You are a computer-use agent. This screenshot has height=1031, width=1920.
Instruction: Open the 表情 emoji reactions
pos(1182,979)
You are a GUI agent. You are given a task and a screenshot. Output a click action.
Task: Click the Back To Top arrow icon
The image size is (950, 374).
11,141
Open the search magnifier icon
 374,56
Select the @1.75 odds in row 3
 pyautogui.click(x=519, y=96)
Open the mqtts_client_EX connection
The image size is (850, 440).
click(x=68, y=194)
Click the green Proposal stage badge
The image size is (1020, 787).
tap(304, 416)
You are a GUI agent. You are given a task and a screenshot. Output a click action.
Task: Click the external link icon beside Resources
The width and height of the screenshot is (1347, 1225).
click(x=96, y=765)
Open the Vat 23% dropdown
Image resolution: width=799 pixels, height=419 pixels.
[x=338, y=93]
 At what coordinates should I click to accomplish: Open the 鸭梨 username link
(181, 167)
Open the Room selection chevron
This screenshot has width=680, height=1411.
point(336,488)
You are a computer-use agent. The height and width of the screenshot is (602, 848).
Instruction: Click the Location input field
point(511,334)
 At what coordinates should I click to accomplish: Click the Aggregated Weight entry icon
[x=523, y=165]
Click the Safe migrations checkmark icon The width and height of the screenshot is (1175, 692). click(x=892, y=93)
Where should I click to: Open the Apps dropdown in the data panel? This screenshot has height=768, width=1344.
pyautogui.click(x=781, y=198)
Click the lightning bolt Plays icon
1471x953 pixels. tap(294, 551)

====

* _YOUR GOAL_: Wherever the string "computer" is found in the entries, copy the line it sits in.

* _SOLUTION TO THIS TASK_:
You are a computer-use agent. This screenshot has height=1031, width=1920.
You are a computer-use agent. The height and width of the screenshot is (602, 848).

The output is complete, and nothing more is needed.